#### Directions:
In the entries below, find every line holding the string "with" and collect it.

**** Stored data

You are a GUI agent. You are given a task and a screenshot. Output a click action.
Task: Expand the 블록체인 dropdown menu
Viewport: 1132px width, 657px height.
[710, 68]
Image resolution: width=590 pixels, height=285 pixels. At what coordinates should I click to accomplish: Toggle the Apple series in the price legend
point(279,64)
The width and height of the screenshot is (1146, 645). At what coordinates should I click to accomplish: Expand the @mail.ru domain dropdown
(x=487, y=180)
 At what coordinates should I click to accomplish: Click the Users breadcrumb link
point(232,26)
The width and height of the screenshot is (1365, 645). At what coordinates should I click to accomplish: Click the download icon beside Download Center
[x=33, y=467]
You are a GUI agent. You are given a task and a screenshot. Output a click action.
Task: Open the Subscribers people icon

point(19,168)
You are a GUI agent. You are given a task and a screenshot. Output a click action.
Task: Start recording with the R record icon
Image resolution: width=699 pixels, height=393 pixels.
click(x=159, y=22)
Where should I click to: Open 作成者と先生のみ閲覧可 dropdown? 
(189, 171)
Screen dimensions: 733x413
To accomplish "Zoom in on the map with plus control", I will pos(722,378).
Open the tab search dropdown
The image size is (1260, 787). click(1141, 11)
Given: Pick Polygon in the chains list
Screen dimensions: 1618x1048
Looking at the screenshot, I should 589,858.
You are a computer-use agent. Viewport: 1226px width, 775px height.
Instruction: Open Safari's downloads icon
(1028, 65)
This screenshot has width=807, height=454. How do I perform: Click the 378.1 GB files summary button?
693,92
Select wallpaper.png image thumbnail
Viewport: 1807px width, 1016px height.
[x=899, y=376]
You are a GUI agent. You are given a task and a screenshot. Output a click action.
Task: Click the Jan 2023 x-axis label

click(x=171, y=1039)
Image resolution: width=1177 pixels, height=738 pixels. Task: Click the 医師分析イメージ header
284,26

********

#### Reply to the task:
Task: Start recording with the R record icon
To accomplish "Zoom in on the map with plus control", I will pos(722,378).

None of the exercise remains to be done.